- **Source document**:

'''

Marc Andreessen says that PMF feels like the product is "flying off the shelves"—customers are adopting it faster than you can handle.
I believe a key element of PMF is how your customers are with you. Do they use the product all the time? Do they tell you that they love it? Do they tell their peers and their friends just how great it is? Think about when you’ve been sat with other entrepreneurs and they’ve shared a recent product that they’ve used or seen that they thought was great. Or maybe a book they’ve read or a podcast they’re following. That to me is illustrative of PMF. What products do you use that you regularly rave about? Has that product got PMF with you as the ICP, in your view?
The danger is when you confuse Product Market Fit with Product Roadmap Fit. Just because the product is now able to do what you had in your original roadmap, doesn’t mean that that’s 100% what the market wants or needs. Have you ever bought a product that you later unsubscribed from? What if the owner of that product believed that you buying it demonstrated PMF and doubled down on a load of sales and marketing as a result?
By the way, Product Roadmap Fit, isn’t a thing. I made it up to illustrate a point!
GTM before PMF - what happens?
What I mean by this is if you decide that the Product part is done, so now it’s time to put all of your efforts into your Go-To-Market plans. That might mean spending a load of money on paid media, attending expensive conferences or hiring senior sales and marketing people.

'''

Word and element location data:
'''

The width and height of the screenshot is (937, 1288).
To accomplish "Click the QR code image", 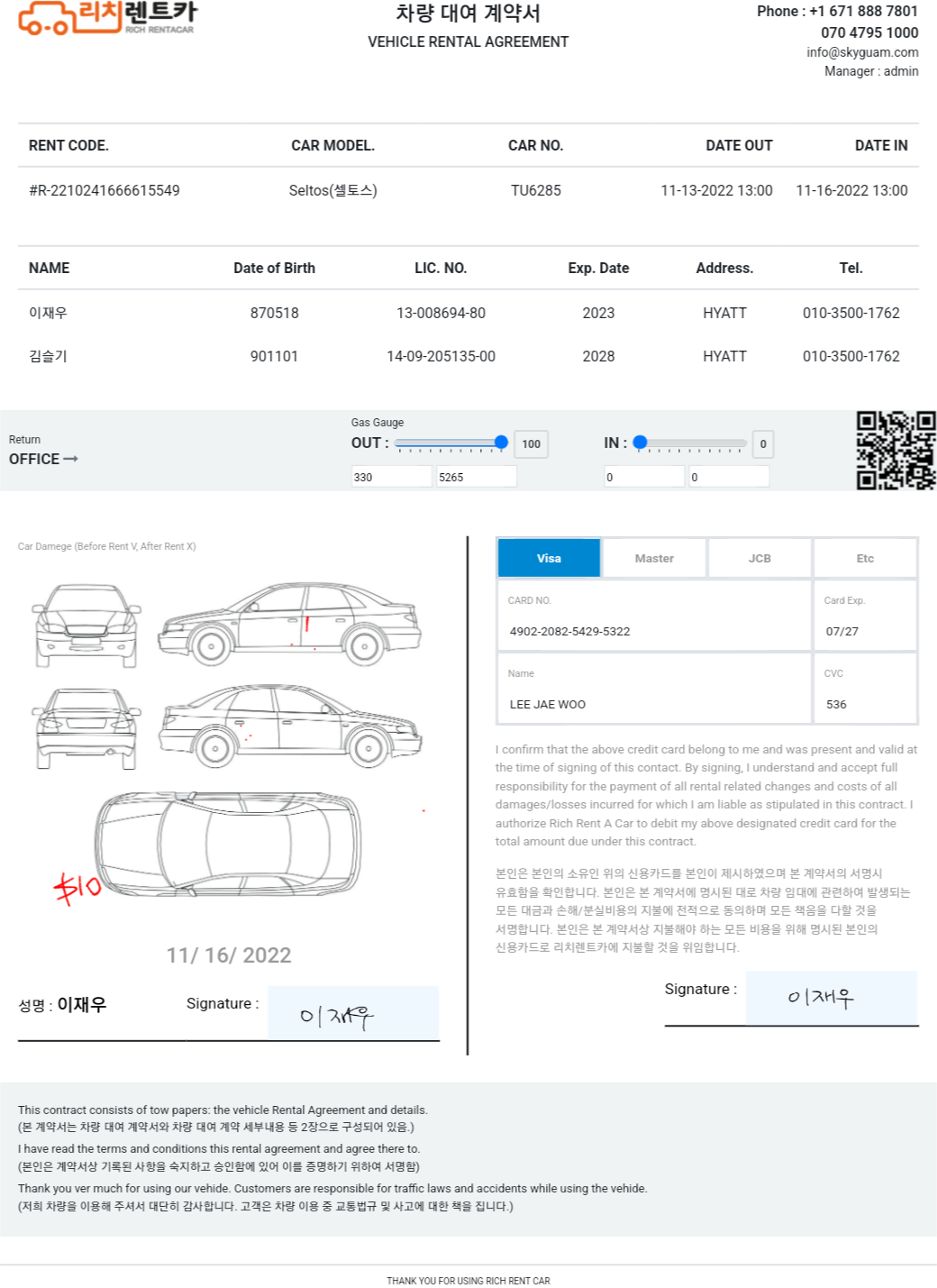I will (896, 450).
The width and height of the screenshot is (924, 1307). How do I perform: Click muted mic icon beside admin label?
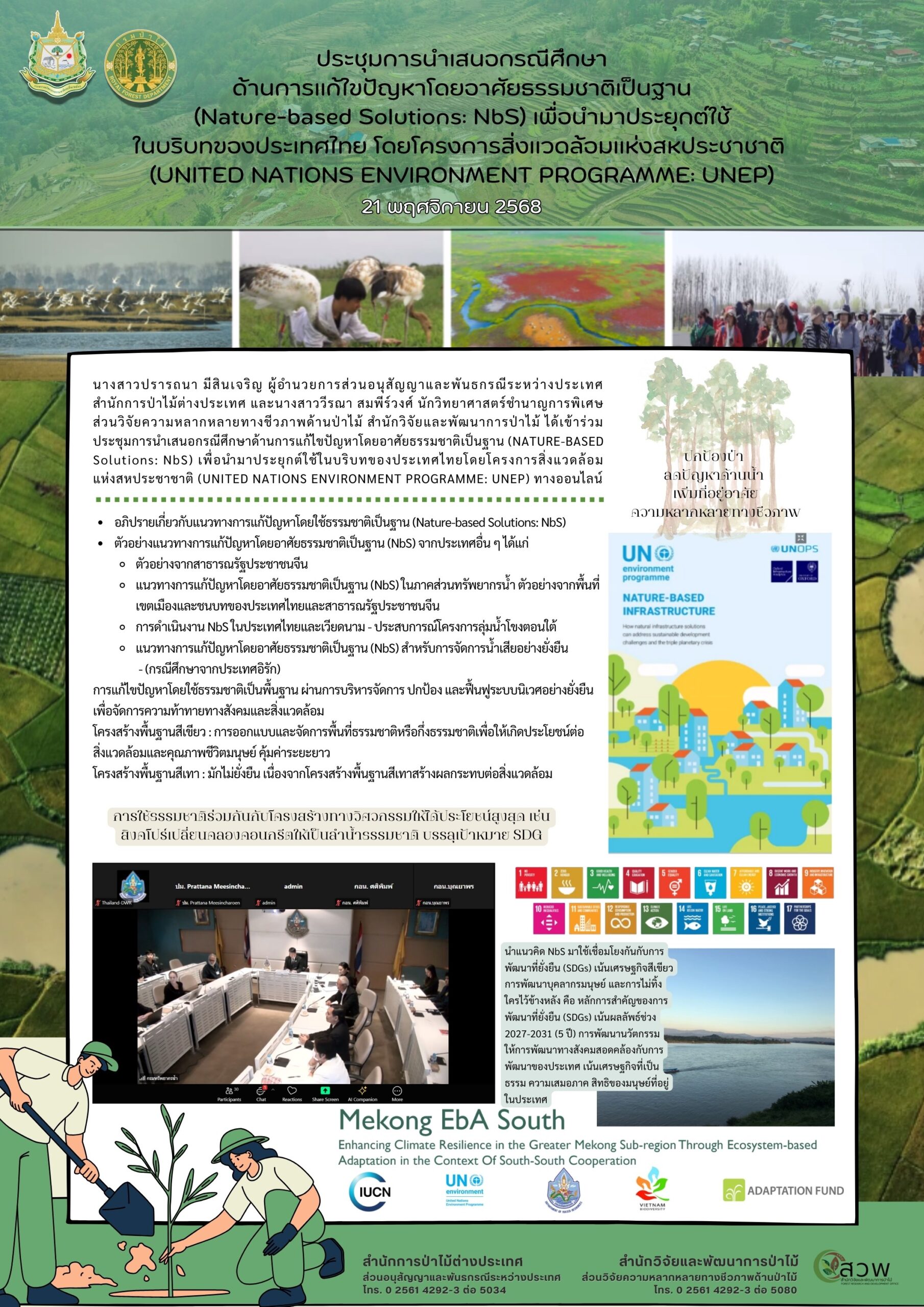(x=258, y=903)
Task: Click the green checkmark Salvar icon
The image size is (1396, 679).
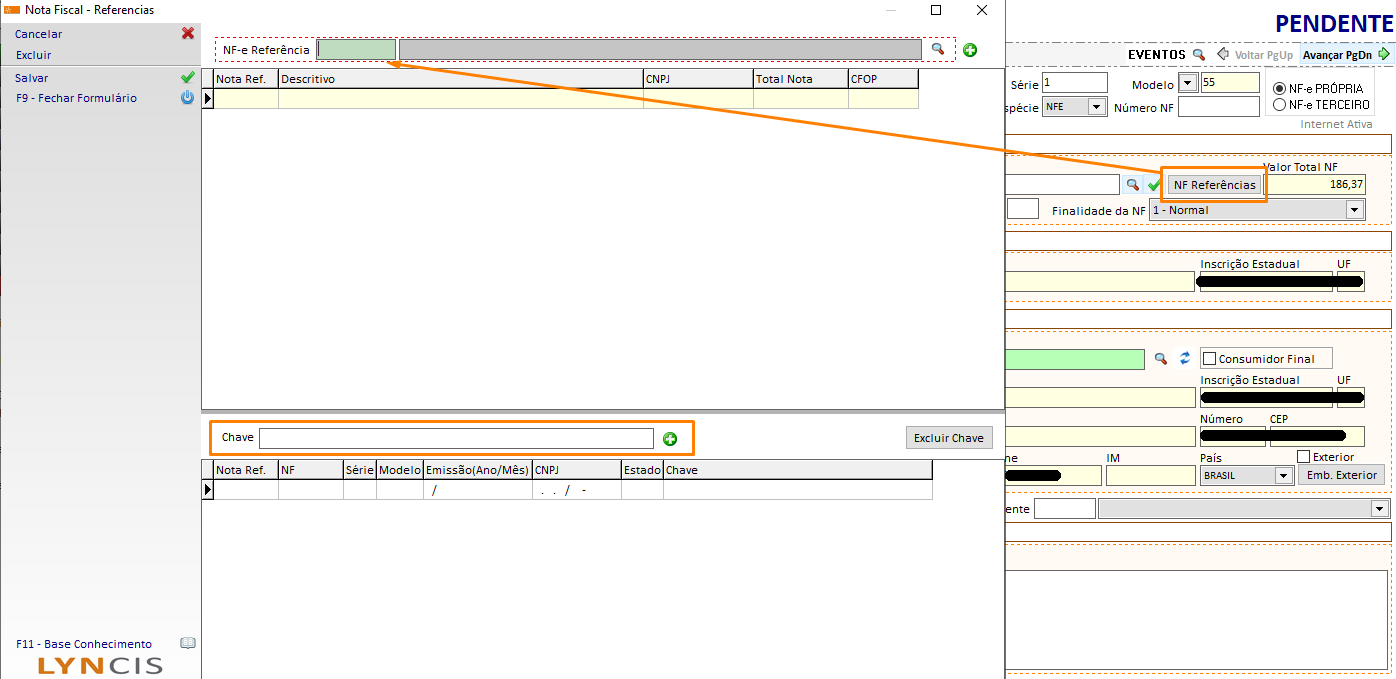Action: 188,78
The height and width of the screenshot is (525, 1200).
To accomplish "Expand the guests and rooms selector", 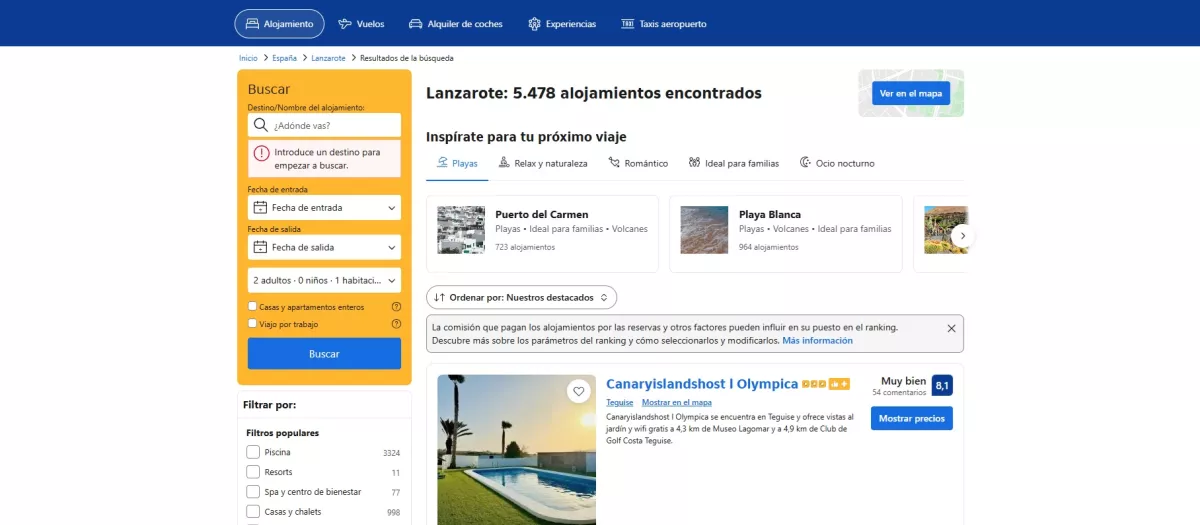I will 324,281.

'''

- **Complete the following**:
A - Answer these questions using the passage on product-market fit.
(i) What does Marc Andreessen say PMF feels like?
(ii) Which term does the writer admit to making up?
(iii) What three things might putting all of your efforts into Go-To-Market plans mean?
B - Write out the passage on product-market fit from "By the way, Product" to "and marketing people.".
C - Decide whether each statement agrees with the passage on product-market fit.
(i) The writer presents Product Roadmap Fit as an established term.
(ii) The writer considers how your customers are with you a key element of PMF.
(iii) The writer says that a product doing what was in the original roadmap means it is what the market wants.

- **Answers to the tasks**:
A -
(i) Like the product is "flying off the shelves," with customers adopting it faster than you can handle.
(ii) Product Roadmap Fit.
(iii) Spending a load of money on paid media, attending expensive conferences, or hiring senior sales and marketing people.

B -
By the way, Product Roadmap Fit, isn’t a thing. I made it up to illustrate a point!
GTM before PMF - what happens?
What I mean by this is if you decide that the Product part is done, so now it’s time to put all of your efforts into your Go-To-Market plans. That might mean spending a load of money on paid media, attending expensive conferences or hiring senior sales and marketing people.

C -
(i) No: "By the way, Product Roadmap Fit, isn’t a thing. I made it up to illustrate a point!"
(ii) Yes: "I believe a key element of PMF is how your customers are with you."
(iii) No: "doesn’t mean that that’s 100% what the market wants or needs."